*Your goal*. Repeat the whole listing, keeping each line as it is.

══ Material provided ══

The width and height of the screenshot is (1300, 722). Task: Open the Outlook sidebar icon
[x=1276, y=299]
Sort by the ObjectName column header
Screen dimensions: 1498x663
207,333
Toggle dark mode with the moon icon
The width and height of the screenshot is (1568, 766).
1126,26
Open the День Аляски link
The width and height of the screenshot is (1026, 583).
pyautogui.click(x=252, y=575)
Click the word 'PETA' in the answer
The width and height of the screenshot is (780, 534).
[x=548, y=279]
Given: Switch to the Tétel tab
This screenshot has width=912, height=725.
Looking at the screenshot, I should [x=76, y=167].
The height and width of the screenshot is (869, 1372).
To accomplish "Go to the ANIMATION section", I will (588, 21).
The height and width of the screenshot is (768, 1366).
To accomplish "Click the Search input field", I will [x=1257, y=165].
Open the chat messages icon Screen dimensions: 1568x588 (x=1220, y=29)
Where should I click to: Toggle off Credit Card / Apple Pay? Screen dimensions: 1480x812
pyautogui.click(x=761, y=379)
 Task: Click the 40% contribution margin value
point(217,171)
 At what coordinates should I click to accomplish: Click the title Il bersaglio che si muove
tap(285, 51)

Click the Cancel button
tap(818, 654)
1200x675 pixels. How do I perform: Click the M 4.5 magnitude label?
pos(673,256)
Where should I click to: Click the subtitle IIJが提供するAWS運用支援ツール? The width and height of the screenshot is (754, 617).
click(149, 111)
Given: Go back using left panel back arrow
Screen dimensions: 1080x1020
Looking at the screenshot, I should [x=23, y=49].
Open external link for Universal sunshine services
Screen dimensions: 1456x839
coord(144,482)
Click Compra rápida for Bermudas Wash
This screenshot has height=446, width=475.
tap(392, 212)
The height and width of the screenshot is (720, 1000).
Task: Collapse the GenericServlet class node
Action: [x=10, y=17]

═══

*Answer to this problem*.
The width and height of the screenshot is (1300, 722). Task: Open the Outlook sidebar icon
[x=1276, y=299]
Sort by the ObjectName column header
Screen dimensions: 1498x663
207,333
Toggle dark mode with the moon icon
The width and height of the screenshot is (1568, 766).
1126,26
Open the День Аляски link
The width and height of the screenshot is (1026, 583).
pyautogui.click(x=252, y=575)
Click the word 'PETA' in the answer
The width and height of the screenshot is (780, 534).
[x=548, y=279]
Given: Switch to the Tétel tab
This screenshot has width=912, height=725.
Looking at the screenshot, I should [x=76, y=167].
The height and width of the screenshot is (869, 1372).
To accomplish "Go to the ANIMATION section", I will (588, 21).
The height and width of the screenshot is (768, 1366).
To accomplish "Click the Search input field", I will [x=1257, y=165].
Open the chat messages icon Screen dimensions: 1568x588 (x=1220, y=29)
Where should I click to: Toggle off Credit Card / Apple Pay? Screen dimensions: 1480x812
pyautogui.click(x=761, y=379)
 Task: Click the 40% contribution margin value
point(217,171)
 At what coordinates should I click to accomplish: Click the title Il bersaglio che si muove
tap(285, 51)

Click the Cancel button
tap(818, 654)
1200x675 pixels. How do I perform: Click the M 4.5 magnitude label?
pos(673,256)
Where should I click to: Click the subtitle IIJが提供するAWS運用支援ツール? The width and height of the screenshot is (754, 617).
click(149, 111)
Given: Go back using left panel back arrow
Screen dimensions: 1080x1020
Looking at the screenshot, I should [x=23, y=49].
Open external link for Universal sunshine services
Screen dimensions: 1456x839
coord(144,482)
Click Compra rápida for Bermudas Wash
This screenshot has height=446, width=475.
tap(392, 212)
The height and width of the screenshot is (720, 1000).
Task: Collapse the GenericServlet class node
Action: [x=10, y=17]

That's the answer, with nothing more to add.